Sob o regime anterior, a função de Poder Concedente era exercida pela ANTAQ sob as diretrizes daSEP. Isto é, embora o órgão de governo exercesse a função política em determinar a oportunidade e a conveniência em licitar o “Porto Organizado”, quem figurava na qualidade de Poder Concedente era a agência reguladora setorial, como se extrai do disposto no artigo 2° da Portaria n°108, de 06 de abril de 2010, da SEP.
Não obstante, tal arquitetura institucional restou alterada pelo Novo Marco Regulatório do Setor Portuário. De acordo com artigo 1°, parágrafo único, do Decreto n°8.033/2013, a função de Poder concedente foi transferida da ANTAQ para a SEP.
Trata-se de alteração salutar, na medida em que a entidade reguladora se encontra em manifesto conflito de interesses quando exerce, de forma concomitante, as funções de Poder Concedente na delegação de serviços públicos e a de agente fiscalizador dessas atividades, no exercício da função de polícia administrativa.
Dito de outro modo, a neutralidade exigida do regulador, para o fim de compor os interesses envolvidos no setor regulado (do Poder Concedente, dos concessionários e dos usuários), se mostra comprometida, quando esta entidade assume a condição de representante dos interesses do “Governo”, e não dos interesses de “Estado”.
Some-se a isso o fato de que esta modelagem institucional vai ao encontro de alterações que já foram levadas a efeito em outros setores regulados (como, por exemplo, no setor elétrico, no qual houve a transferência dessa função da ANEEL para o Ministério de Minas e Energia –MME, por meio da Lei nº 10.848, de 15 de março de 2004).
Por outro lado, a segunda diretriz no sentido de estabelecer uma subordinação da ANTAQ frente à SEP vai de encontro ao modelo de Estado Regulador consagrado no artigo 174 da Constituição da República – CRFB.

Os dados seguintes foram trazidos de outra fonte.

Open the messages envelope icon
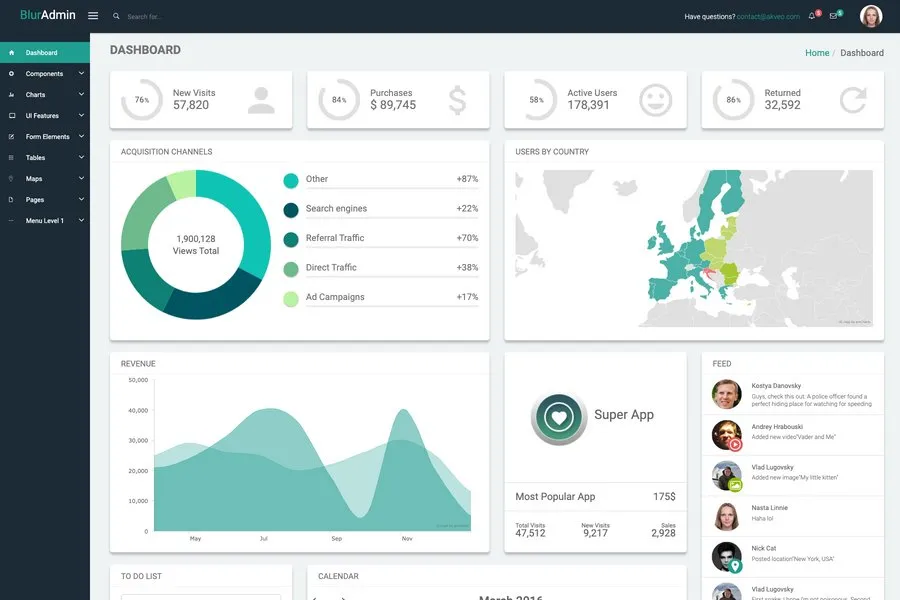Viewport: 900px width, 600px height. pos(834,16)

Essa subordinação pode ser percebida, por exemplo, na disciplina dos procedimentos licitatórios prévios à delegação de Concessões de “Portos Organizados”. O artigo 6°, § 3°, da Lei n°12.815/2013, prevê que “Os editais das licitações de que trata este artigo serão elaborados pela Antaq, observadas as diretrizes do poder concedente”. Do mesmo modo,o §5° do mesmo dispositivo prevê que “o poder concedente poderá determinar a transferência das competências de elaboração do edital e a realização dos procedimentos licitatórios de que trata este artigo à Administração do Porto”. Por fim, cite-se o artigo 10 da Lei n°12.815/2013, no qual consta que “O poder concedente poderá determinar à Antaq, a qualquer momento e em consonância com as diretrizes do planejamento e das políticas do setor portuário, a abertura de processo de chamada pública para identificar a existência de interessados na obtenção de autorização de instalação portuária”(grifos nossos).

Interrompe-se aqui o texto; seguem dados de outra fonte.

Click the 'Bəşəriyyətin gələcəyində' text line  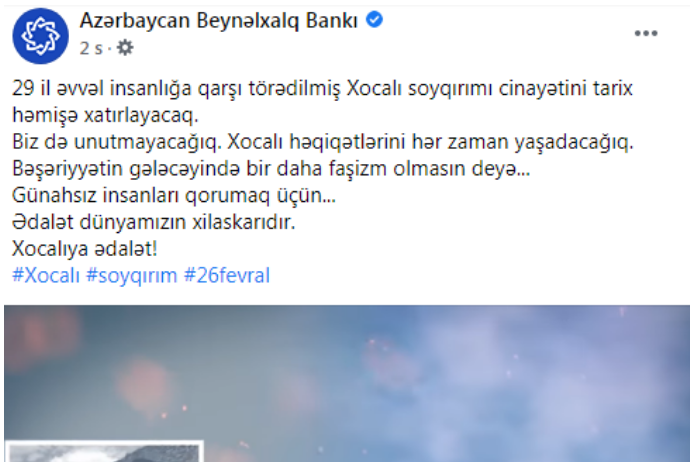click(271, 169)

Como se pode perceber, de acordo com a sistemática do Novo Marco Regulatório, a SEP, na qualidade de Poder Concedente, não se limita a fixar as políticas públicas do Setor Portuário – tal como previsto, originalmente, na Lei n°11.518/2007 –. Esse órgão de governo se imiscui nas atribuições técnicas da ANTAQ, o que viola a sistemática regulatória do Estado Brasileiro. Explica-se.
A entidade regulatória recebe da autoridade eleita as diretrizes para o atendimento do interesse público geral, materializadas em políticas públicas; desse modo, como tais políticas necessitam de eficiência para a sua aplicação, a atividade regulatória traduz, em comandos técnicos permeados pela participação do setor regulado, os preceitos basilares traçados pelo agente albergado pela legitimidade democrática formal. Trata-se, portanto, de função administrativa equidistante dos interesses de governo – composta pelas atividades normativas, executivas e judicantes –que, ponderando todos os interesses envolvidos tem por fim atingir o “ponto ótimo”, na implementação das políticas públicas governamentais.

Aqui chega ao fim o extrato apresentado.